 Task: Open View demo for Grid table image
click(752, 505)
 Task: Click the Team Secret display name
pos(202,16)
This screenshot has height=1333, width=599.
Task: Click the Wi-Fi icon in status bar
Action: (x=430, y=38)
------------------------
= The problem =
Each record has to be given again exactly as written.

= Solution for this exercise =
 Task: Open View demo for Grid table image
click(752, 505)
 Task: Click the Team Secret display name
pos(202,16)
This screenshot has height=1333, width=599.
Task: Click the Wi-Fi icon in status bar
Action: (x=430, y=38)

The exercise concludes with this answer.